The 2021-2022 Lease Up year began with many questions and thoughts filled with hope. Coming off of a worldwide pandemic where college campuses had been left mostly barren, without students to hand water bottles or tee shirts to, or residents waiting inside their homes to see which off-campus community might be their next best choice. Many wondered if this year would repeat itself, or if we were finally done hiding away. It wasn’t just the industry, it was the students, campus officials – and the world. As each university carefully constructed and sent out the notice to their students, and the ever-awaiting industry stating their plans to re-open campus, everyone wondered – will this last?
As more and more universities opened and students poured into cities all over the country, and from overseas (as allowed), new questions began as well – will they tour onsite? Or will they still only lease online? How do we need to staff our teams? How should we budget for marketing? How much promotional gear do we need for on-the-ground marketing?
Faster than any questions could be answered, pre-leasing began, and hit the ground running. Our industry was moving faster than anyone anticipated, and with new data that only a few saw coming.
The good news was that the answers to all of the questions came – and they were (mostly) all good, for those that knew what to expect on the ground.
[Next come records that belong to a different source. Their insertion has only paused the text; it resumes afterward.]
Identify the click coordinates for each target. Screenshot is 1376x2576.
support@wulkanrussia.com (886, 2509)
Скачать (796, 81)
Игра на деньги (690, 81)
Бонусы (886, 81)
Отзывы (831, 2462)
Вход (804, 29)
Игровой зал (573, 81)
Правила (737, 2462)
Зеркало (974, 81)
2021-2022 proved what many have been saying for the past several years about the way that the world was moving for online touring and leasing. While the pandemic had shifted our prospective residents and guarantors to tour and lease online, many debated whether this would remain a long-term habit, or shift back to normal when the world did as well. This would also mean normal budget and line item spending. For those that expected this shift to remain, turns out they were right. While the students returned in person, their leasing habits did not. Most operators reported at the end of the year that their tours and leases remained consistently online. This freed up their onsite team members to focus on resident satisfaction, retention, and events. It also freed up marketing money to be moved into new areas of advertising.
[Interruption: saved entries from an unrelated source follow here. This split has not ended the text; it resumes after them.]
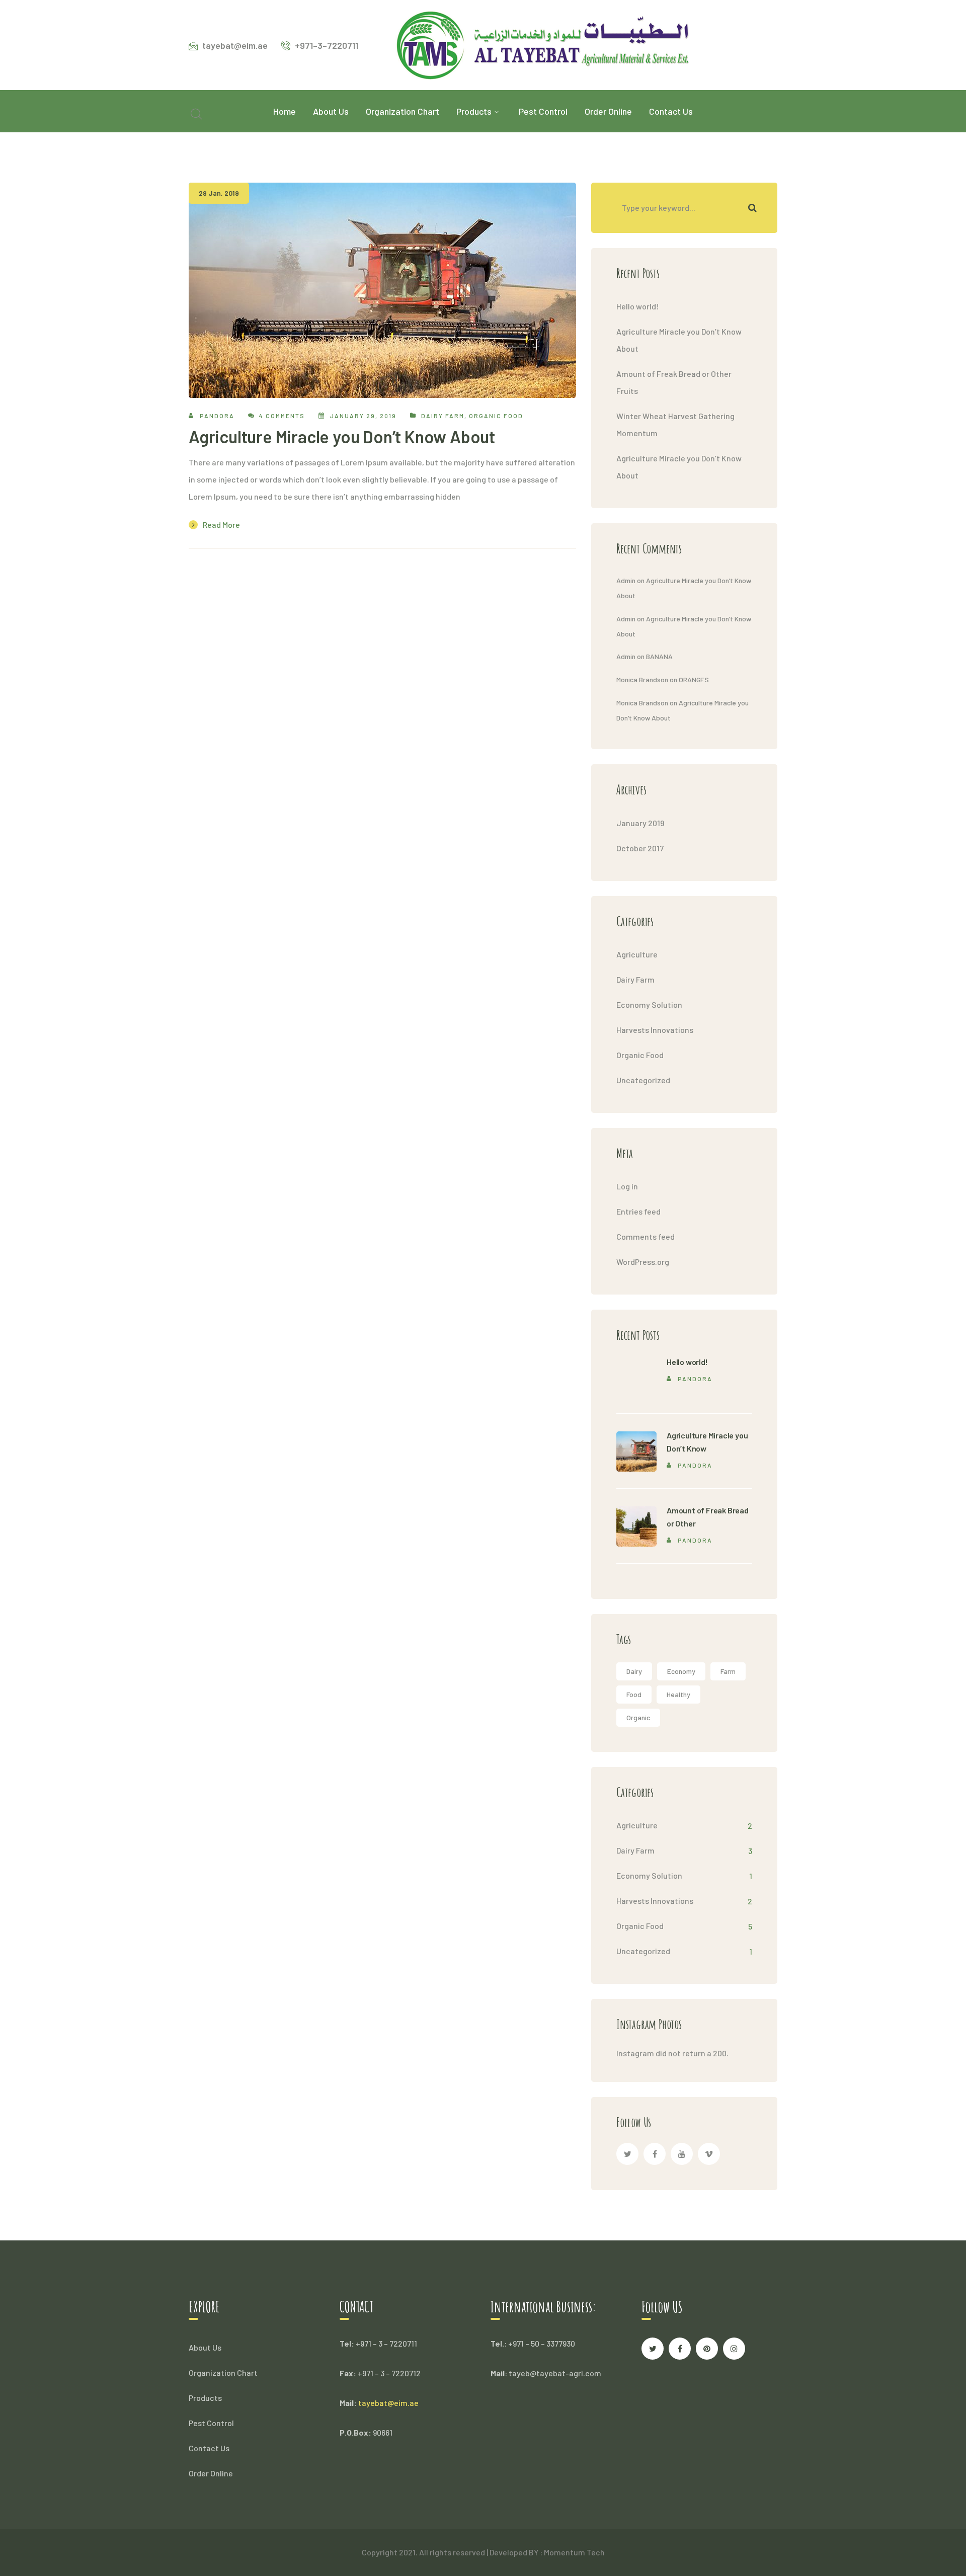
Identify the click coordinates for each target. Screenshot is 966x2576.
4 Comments (282, 415)
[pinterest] (707, 2349)
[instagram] (734, 2349)
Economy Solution (649, 1004)
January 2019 (640, 823)
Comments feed (645, 1236)
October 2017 (640, 848)
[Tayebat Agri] (542, 44)
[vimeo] (709, 2154)
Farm (728, 1671)
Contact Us (209, 2448)
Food (633, 1694)
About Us (205, 2347)
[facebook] (654, 2154)
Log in (627, 1186)
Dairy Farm (442, 415)
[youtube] (682, 2154)
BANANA (659, 656)
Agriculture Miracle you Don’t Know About (342, 436)
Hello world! (637, 306)
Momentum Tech (574, 2552)
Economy (681, 1671)
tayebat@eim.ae (388, 2402)
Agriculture (637, 954)
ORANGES (694, 679)
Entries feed (638, 1211)
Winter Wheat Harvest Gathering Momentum (675, 424)
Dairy (634, 1671)
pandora (217, 415)
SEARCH (752, 208)
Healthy (678, 1694)
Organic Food (496, 415)
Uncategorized (643, 1080)
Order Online (211, 2473)
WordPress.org (642, 1261)
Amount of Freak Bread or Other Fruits (674, 382)
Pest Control (211, 2423)
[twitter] (627, 2154)
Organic (638, 1717)
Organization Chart (223, 2372)
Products (205, 2397)
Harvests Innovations (654, 1029)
This also meant that many are now looking at the best ways to properly tour and lease online – as they should. Go where your demographic is. And as it turns out, they are now online.
The other question that was answered during this comeback year was regarding the lease up as a whole, as well as rates. And the answer did not disappoint a single side of the country.
As a whole, the industry ended 2% above the previous year, according to College Houses reporting – with Studio Floorplans seeing the highest increase, and One bedrooms falling behind. Meanwhile, rates made news on multiple calls (and we are sure email chains as well) and publications – as the subject was seen in Student Housing Business, and most recently discussed in the September ShopTalk. This year, the industry reported over 15% increases across the board. With 6 bedrooms and 3 bedrooms taking the highest leap. These two floorplans are generally two of the more difficult to move. Three bedrooms especially being on many “Don’t do it” lists – in order to avoid roommate concerns and the like. Alas, here both are, showing up and showing out.
Lastly – a question not previously posed, but answered nonetheless, was about concessions. Likely because in our industry, it was simply assumed. It is merely a part of what we do. Of course, we would have to offer concessions the year we come back from a pandemic, right? Be competitive. Be aggressive. Come out strong and swift, before everyone else – just in case!
Concessions were down as well. While they likely started out strong, along with possibly low and competitive rates, as one would expect from those seeking to grab up as many available students before the world potentially shuts down and everyone is sent back home again – it didn’t last long. Instead, the offers slowed down, the rates moved up – and our industry recovered as the world did.
Overall, as we reflect back on all that was and where we ended up – there were crucial items that many have taken away from what turned out to be a great recovery.
Your online presence really is vital to your business – that is where your prospective residents are, so be there, and be great. Find the best way to tour and lease to them where they are – always.
Put your marketing money where your prospective residents are – never where they aren’t (pssst, again, they are online now).
Offer the best that you have, as early as you can, right at the beginning – set hard deadlines, and then start getting your rates.
Never listen when someone says a floor plan never works. Market research is important, and every market is different. That little three-bedroom might be the difference between a loss and a huge win during our next major life event – and wouldn’t that be great?